The lines wanted are those from the one containing "You are a computer-use" to the last line of the entries below; output them exactly, leaving out pictures.

*** Opening Exercise material ***

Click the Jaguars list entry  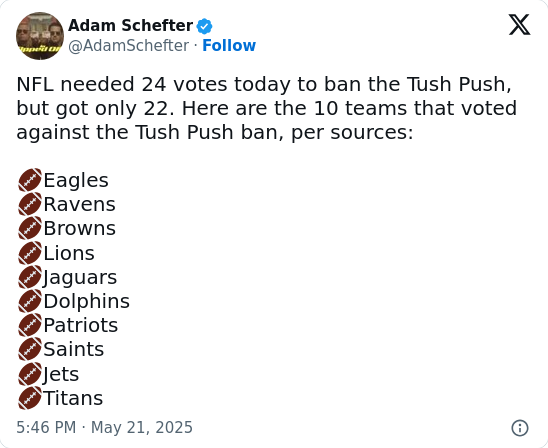[x=80, y=278]
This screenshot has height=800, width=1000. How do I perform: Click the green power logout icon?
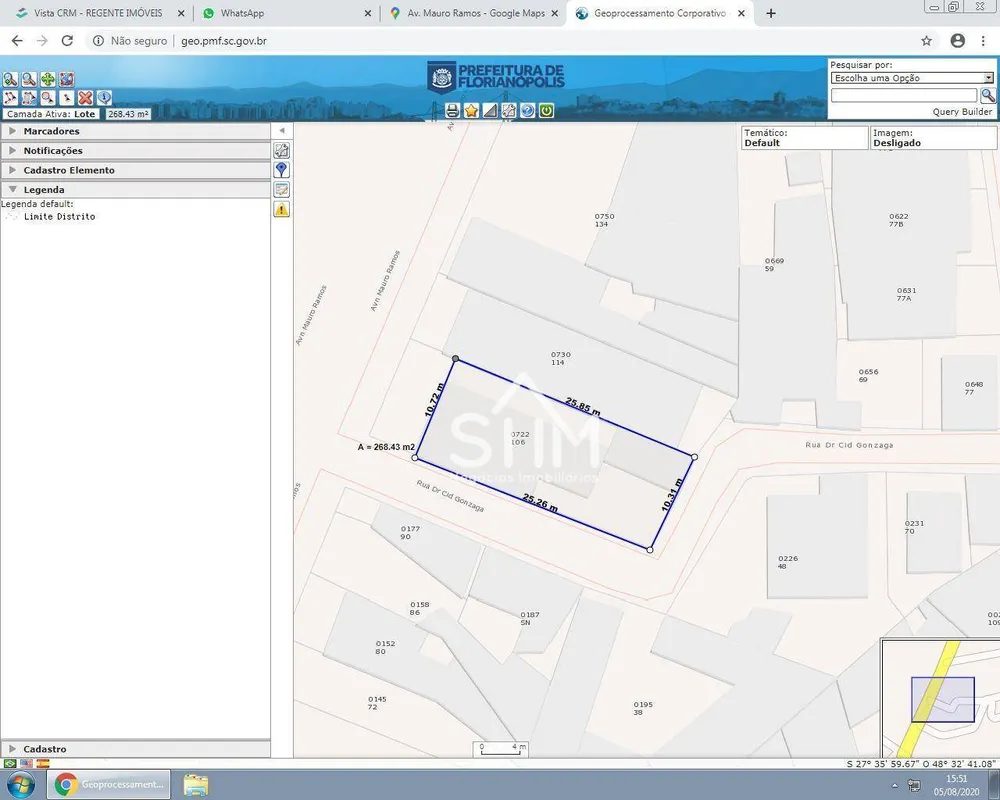(x=546, y=110)
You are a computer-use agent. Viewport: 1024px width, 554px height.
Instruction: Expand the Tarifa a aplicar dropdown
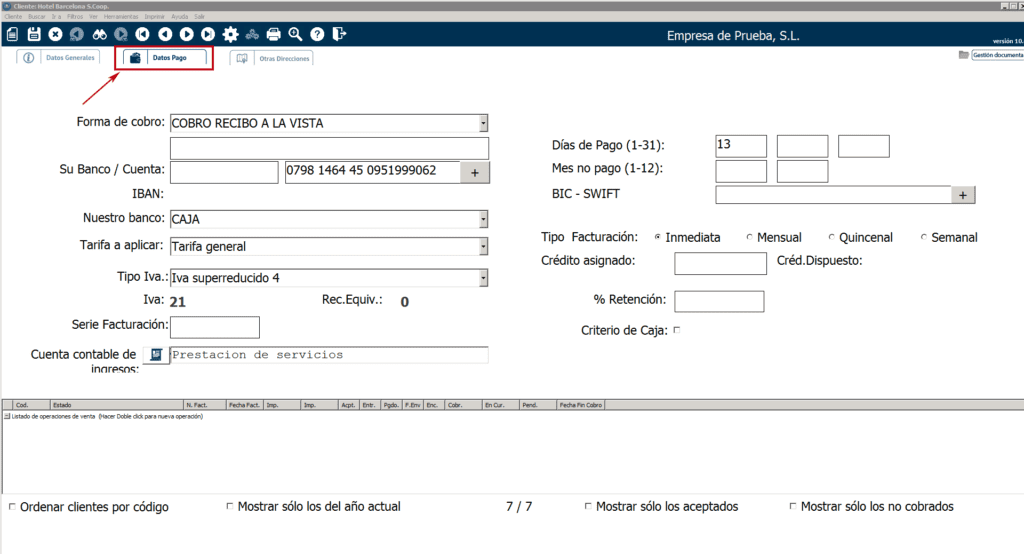coord(483,246)
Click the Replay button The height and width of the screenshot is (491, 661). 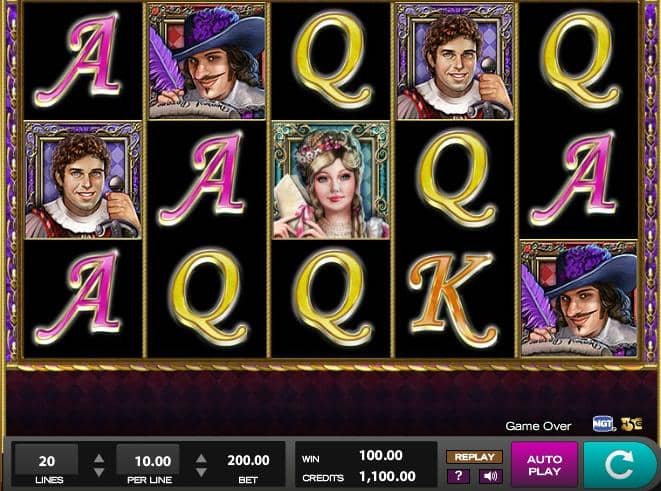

*** Closing Exercise material ***

**Result of this exercise**.
You are a computer-use agent. Viewport: 1024px width, 554px height.
Instruction: Expand the Tarifa a aplicar dropdown
coord(483,246)
Click the Replay button The height and width of the screenshot is (491, 661). 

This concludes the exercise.